§ **TEXT UNDER STUDY**
= Beginning of Section =

As a result of this, one of his most prominent students and a close friend, Rabbi Yisrael Avraham Abba Krieger, committed to carrying on his legacy.

Works
Ohr Somayach on Maimonides' Mishneh Torah.
Ohr Somayach on Talmudic tractates 'Bava Kama' and 'Bava Metzia'.
Ohr Somayach novellae on the Talmud.
Ohr Somayach responsa addressing many practical issues of halacha.
Meshech Chochma on Chumash.
Various treatises on parts of the Jerusalem Talmud.
Comments and insights on the Sefer haChinuch.

Ideas and influence
He opposed the non-religious Zionist groups, but was in favor of Religious Zionists. After the Balfour Declaration, he was of the opinion that the Three Oaths were no longer in effect. He was present at the founding meetings of Agudath Yisrael in the German town of Bad Homburg, but could not attend the first large conference in Katowice due to poor health. He had several clashes with some of his contemporaries, including Rabbi Yisrael Meir Kagan (the Chafetz Chaim) on political issues and questions of Jewish law.

It is harder to determine his exact stance in philosophical matters, although much can be gleaned from his Meshech Chochma (see below).

Bibliography

Rabbi Meir Simcha authored Ohr Somayach (or Ohr Sameiach) ("The delighted, or happy, light", a play on his name, possibly derived from Proverbs 13:9), a collection of novellae on Maimonides' Mishneh Torah. His approach is highly original, gathering material from the breadth of Jewish religious literature to approach difficult contradictions in Maimonides' main work of Jewish law. It was published during his lifetime and immediately became popular.

= End of Section =

§ **Dataset records**

= Beginning of Section =

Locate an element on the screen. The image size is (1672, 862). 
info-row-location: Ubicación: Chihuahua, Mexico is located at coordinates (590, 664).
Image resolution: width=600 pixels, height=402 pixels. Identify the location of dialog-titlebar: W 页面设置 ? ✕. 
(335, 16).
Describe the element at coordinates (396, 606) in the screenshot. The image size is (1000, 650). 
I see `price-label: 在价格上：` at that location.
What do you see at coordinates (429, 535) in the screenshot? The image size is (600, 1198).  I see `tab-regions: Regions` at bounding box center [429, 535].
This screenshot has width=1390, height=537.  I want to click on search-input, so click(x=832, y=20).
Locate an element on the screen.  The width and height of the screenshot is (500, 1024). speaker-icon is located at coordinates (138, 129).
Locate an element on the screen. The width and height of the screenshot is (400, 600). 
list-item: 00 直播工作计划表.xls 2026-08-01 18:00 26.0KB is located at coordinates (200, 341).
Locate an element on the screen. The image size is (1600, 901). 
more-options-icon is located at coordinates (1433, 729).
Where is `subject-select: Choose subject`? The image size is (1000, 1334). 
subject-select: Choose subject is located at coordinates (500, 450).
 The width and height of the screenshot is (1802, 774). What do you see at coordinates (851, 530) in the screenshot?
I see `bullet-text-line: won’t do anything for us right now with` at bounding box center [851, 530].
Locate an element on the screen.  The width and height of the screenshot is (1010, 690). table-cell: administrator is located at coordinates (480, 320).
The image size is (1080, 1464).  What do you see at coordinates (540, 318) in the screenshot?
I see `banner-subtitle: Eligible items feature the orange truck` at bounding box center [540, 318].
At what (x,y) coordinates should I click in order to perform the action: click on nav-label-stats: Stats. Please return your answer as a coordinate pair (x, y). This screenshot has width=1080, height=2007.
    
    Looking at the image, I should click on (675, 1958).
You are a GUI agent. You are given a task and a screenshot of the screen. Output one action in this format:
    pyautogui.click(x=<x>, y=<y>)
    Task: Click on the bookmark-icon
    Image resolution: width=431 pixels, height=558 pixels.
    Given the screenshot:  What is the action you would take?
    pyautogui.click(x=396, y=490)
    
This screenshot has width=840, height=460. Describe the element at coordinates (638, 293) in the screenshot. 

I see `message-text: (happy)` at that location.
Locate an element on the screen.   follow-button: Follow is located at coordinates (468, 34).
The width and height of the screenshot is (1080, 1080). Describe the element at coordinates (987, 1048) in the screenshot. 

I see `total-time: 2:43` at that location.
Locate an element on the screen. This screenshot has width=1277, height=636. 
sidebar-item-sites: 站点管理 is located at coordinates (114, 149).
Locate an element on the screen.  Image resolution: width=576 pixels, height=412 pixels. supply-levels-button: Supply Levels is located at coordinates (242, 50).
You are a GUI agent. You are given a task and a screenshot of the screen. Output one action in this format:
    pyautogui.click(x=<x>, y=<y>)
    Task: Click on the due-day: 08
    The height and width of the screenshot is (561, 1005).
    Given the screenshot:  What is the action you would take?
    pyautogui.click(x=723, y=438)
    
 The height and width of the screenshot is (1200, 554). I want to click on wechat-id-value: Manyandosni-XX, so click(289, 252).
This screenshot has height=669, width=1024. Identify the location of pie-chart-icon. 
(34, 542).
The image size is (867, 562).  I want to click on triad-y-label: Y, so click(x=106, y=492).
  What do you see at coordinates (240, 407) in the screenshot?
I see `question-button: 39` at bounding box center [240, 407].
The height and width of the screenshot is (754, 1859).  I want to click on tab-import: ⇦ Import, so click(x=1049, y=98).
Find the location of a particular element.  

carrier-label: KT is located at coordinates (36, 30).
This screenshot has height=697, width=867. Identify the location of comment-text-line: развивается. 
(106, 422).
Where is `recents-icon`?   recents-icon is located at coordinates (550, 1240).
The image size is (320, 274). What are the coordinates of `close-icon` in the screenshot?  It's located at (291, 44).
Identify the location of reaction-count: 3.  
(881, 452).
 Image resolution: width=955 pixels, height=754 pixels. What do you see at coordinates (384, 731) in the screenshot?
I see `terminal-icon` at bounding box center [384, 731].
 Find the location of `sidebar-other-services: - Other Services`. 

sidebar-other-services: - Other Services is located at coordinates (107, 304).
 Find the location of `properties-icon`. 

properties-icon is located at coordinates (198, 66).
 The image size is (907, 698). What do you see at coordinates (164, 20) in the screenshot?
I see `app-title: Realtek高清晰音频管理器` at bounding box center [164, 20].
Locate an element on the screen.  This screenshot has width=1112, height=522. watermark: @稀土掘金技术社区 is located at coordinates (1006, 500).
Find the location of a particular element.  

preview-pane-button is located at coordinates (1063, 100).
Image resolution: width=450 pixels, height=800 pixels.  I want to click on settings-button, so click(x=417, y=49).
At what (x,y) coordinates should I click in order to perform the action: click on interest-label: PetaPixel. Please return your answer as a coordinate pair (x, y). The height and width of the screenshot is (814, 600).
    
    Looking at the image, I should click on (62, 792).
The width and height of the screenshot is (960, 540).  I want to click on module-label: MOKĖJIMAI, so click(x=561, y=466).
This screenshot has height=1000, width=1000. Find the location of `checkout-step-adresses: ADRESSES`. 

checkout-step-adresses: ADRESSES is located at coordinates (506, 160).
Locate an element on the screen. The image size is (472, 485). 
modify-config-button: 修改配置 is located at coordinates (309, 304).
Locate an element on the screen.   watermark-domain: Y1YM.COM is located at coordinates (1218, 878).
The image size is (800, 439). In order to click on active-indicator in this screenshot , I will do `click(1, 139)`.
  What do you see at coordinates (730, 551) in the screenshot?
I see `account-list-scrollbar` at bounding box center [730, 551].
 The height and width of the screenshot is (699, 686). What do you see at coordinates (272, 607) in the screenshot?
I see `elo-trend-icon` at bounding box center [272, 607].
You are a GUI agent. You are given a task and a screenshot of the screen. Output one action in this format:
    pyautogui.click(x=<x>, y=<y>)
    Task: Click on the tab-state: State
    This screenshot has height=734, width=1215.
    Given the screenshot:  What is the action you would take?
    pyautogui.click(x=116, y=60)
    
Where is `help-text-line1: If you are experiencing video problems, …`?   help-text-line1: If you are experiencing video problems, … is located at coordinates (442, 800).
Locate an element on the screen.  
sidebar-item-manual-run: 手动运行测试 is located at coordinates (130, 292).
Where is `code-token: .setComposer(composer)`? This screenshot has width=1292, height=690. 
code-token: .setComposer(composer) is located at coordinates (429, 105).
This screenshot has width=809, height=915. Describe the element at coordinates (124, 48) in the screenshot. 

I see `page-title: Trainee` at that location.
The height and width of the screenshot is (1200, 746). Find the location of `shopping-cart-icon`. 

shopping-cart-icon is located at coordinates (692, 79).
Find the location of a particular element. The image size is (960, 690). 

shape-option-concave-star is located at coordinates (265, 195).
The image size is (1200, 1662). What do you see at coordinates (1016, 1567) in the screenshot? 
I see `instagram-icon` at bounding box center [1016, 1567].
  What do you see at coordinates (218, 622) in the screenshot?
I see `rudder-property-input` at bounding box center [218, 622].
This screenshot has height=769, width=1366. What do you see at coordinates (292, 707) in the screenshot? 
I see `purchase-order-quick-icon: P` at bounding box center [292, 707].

= End of Section =

§ **WORK ORDER A**
List every entry under the "Works" heading in the passage about Rabbi Meir Simcha.
§ **WORK ORDER B**
Format the records as a JSON list of strings, one string per line, leaving out blank lines. Include everything from the line containing "Image resolution: width=600" down to the line containing "Looking at the image, I should click on (675, 1958).".
The passage about Rabbi Meir Simcha and the records come from separate, unrelated sources.

§ **ANSWER BOX A**
- Ohr Somayach on Maimonides' Mishneh Torah.
- Ohr Somayach on Talmudic tractates 'Bava Kama' and 'Bava Metzia'.
- Ohr Somayach novellae on the Talmud.
- Ohr Somayach responsa addressing many practical issues of halacha.
- Meshech Chochma on Chumash.
- Various treatises on parts of the Jerusalem Talmud.
- Comments and insights on the Sefer haChinuch.

§ **ANSWER BOX B**
[
  "Image resolution: width=600 pixels, height=402 pixels. Identify the location of dialog-titlebar: W 页面设置 ? ✕. ",
  "(335, 16).",
  "Describe the element at coordinates (396, 606) in the screenshot. The image size is (1000, 650). ",
  "I see `price-label: 在价格上：` at that location.",
  "What do you see at coordinates (429, 535) in the screenshot? The image size is (600, 1198).  I see `tab-regions: Regions` at bounding box center [429, 535].",
  "This screenshot has width=1390, height=537.  I want to click on search-input, so click(x=832, y=20).",
  "Locate an element on the screen.  The width and height of the screenshot is (500, 1024). speaker-icon is located at coordinates (138, 129).",
  "Locate an element on the screen. The width and height of the screenshot is (400, 600). ",
  "list-item: 00 直播工作计划表.xls 2026-08-01 18:00 26.0KB is located at coordinates (200, 341).",
  "Locate an element on the screen. The image size is (1600, 901). ",
  "more-options-icon is located at coordinates (1433, 729).",
  "Where is `subject-select: Choose subject`? The image size is (1000, 1334). ",
  "subject-select: Choose subject is located at coordinates (500, 450).",
  " The width and height of the screenshot is (1802, 774). What do you see at coordinates (851, 530) in the screenshot?",
  "I see `bullet-text-line: won’t do anything for us right now with` at bounding box center [851, 530].",
  "Locate an element on the screen.  The width and height of the screenshot is (1010, 690). table-cell: administrator is located at coordinates (480, 320).",
  "The image size is (1080, 1464).  What do you see at coordinates (540, 318) in the screenshot?",
  "I see `banner-subtitle: Eligible items feature the orange truck` at bounding box center [540, 318].",
  "At what (x,y) coordinates should I click in order to perform the action: click on nav-label-stats: Stats. Please return your answer as a coordinate pair (x, y). This screenshot has width=1080, height=2007.",
  "    Looking at the image, I should click on (675, 1958)."
]